There’s a reason I kept very few friends from those years. Looking back, I have
really and truly just outgrown my old life. I had outgrown most of those friendships by the time University rolled around.
No matter how hard I tried to find the ease of childhood friendships, I just couldn’t. I was an adult. I formed my own opinions, my own ethics, my own wants and desires. What I classified as a friendship, a relationship, wasn’t the same anymore. It didn’t just matter if we spent time together. I didn’t want to only have a relationship with people who saw the best in me. I wanted to be around people who saw me at my worst and still wanted me in their lives. A friendship that didn’t need constant communication
and outings to be real and raw.
The guilt was overwhelming. When friends asked why I was so distant, I didn’t know how to explain how I felt. It seemed like no one else around me was ready to let go of their old selves. But I had new hobbies, interests, and a different plan for my life.
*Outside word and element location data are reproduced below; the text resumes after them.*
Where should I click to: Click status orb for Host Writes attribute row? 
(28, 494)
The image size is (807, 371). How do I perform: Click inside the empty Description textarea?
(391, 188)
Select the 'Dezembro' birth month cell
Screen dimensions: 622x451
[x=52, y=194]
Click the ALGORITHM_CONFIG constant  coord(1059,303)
I wasn’t sixteen anymore. It’s not talked about often, having to end a friendship because
you’re just not in the same parts of life anymore. I never felt so selfish, so unhappy before. In the end, it needed to happen. I realize it now. I’m happily married, I have a stable career. I’m ready to start my own family. And I have new friendships that don’t see the sixteen year old girl I used to be, but the woman I am now. They take me as I am, the good, the bad and the ugly.
So if you’re reading this, maybe feeling like you just don’t feel like the same person you used to be, it’s probably because you’re simply not. We aren’t meant to live the same way at forty five years old than we did at twelve. We should be changing and growing.
It’s okay to outgrow people, and it’s okay to outgrow your old life.